## The problem
Look at each line of the listing. Copy those that hold the string "computer".

## Dataset excerpts
....
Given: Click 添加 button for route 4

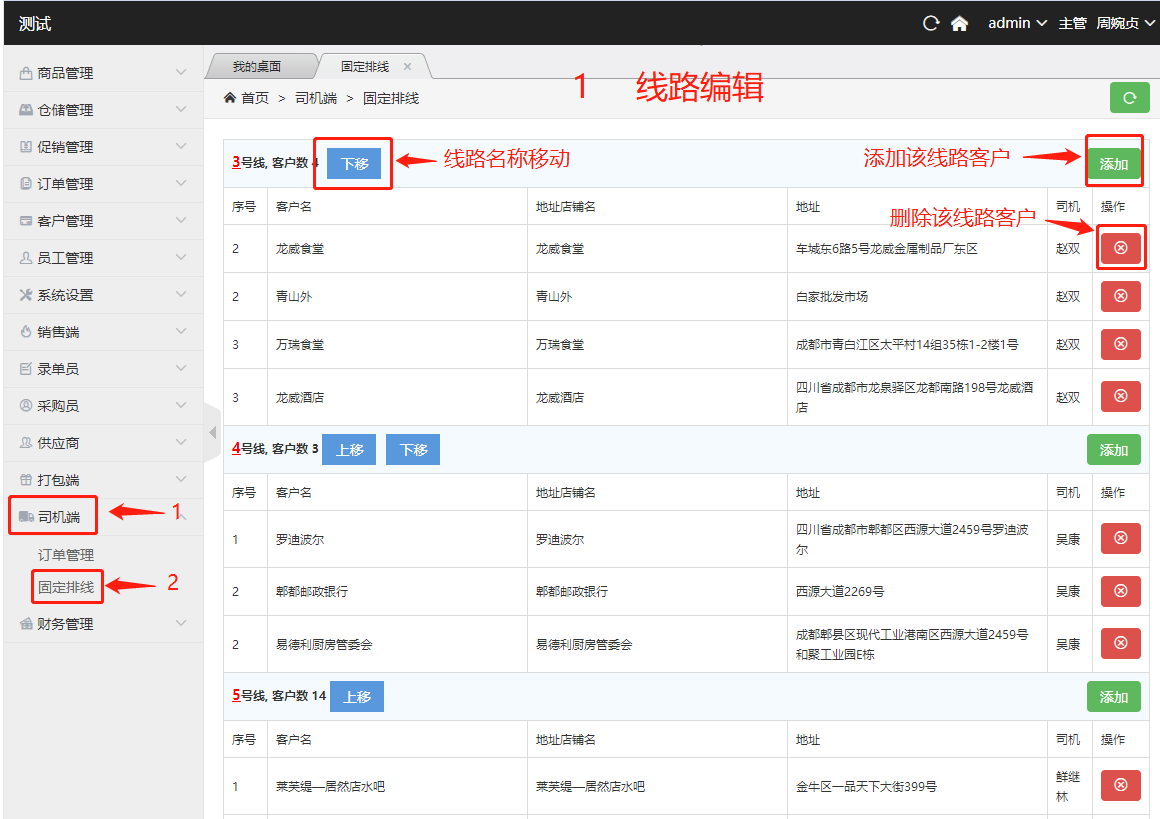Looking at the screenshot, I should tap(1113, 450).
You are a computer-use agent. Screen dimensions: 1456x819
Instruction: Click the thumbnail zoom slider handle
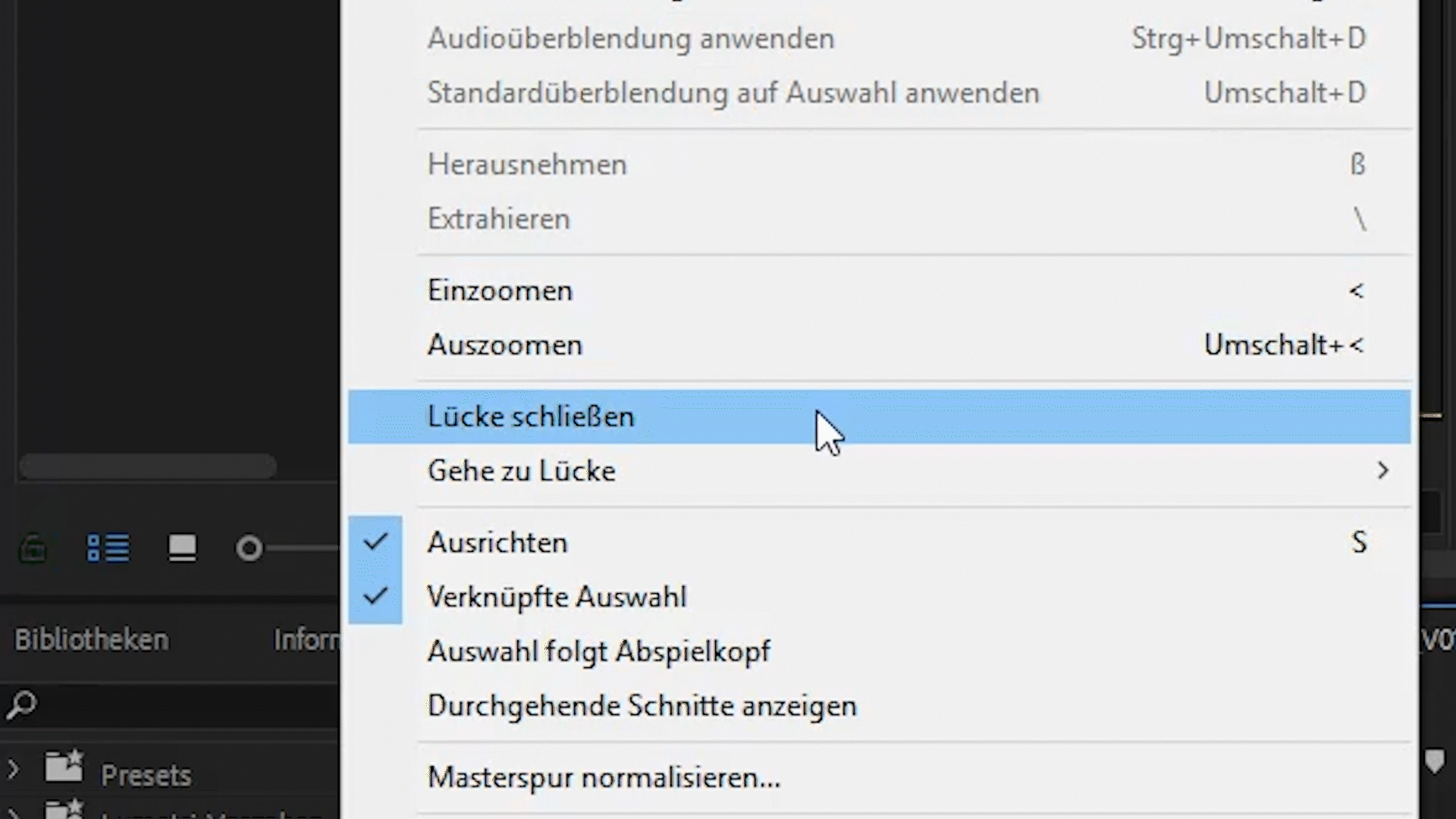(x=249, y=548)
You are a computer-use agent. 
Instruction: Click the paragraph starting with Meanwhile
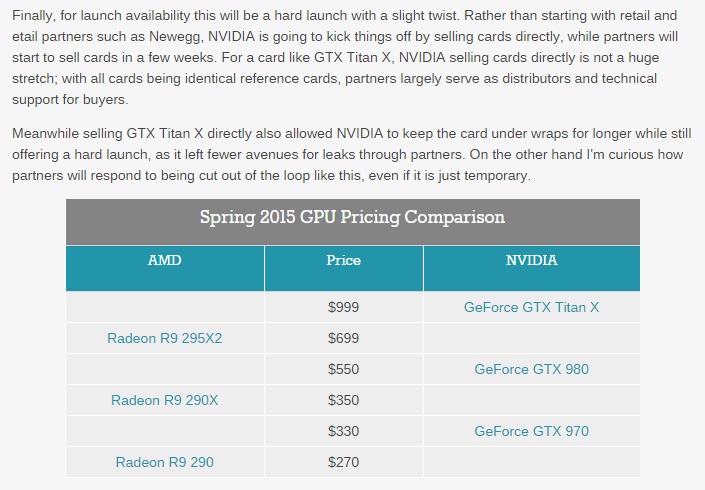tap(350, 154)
....
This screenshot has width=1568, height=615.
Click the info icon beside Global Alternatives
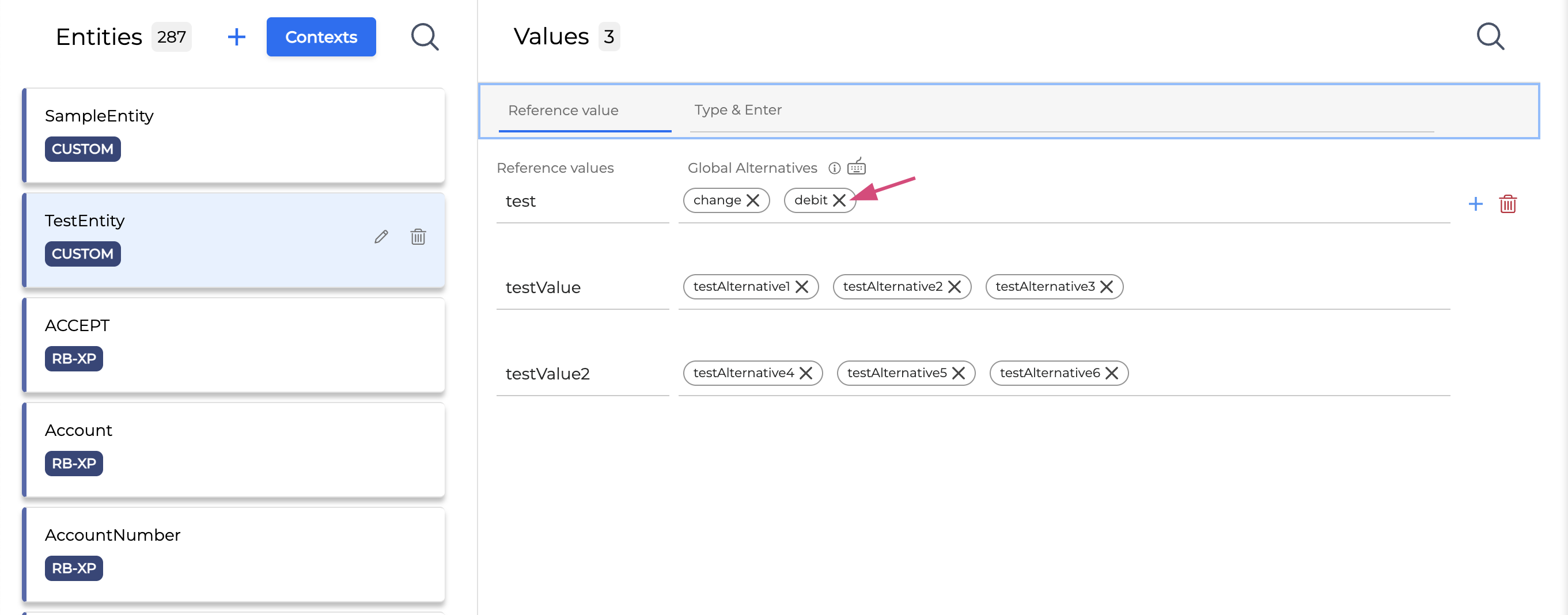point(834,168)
....
## Expected answer
You are a computer-use agent. Screen dimensions: 1456x819
You are a computer-use agent. 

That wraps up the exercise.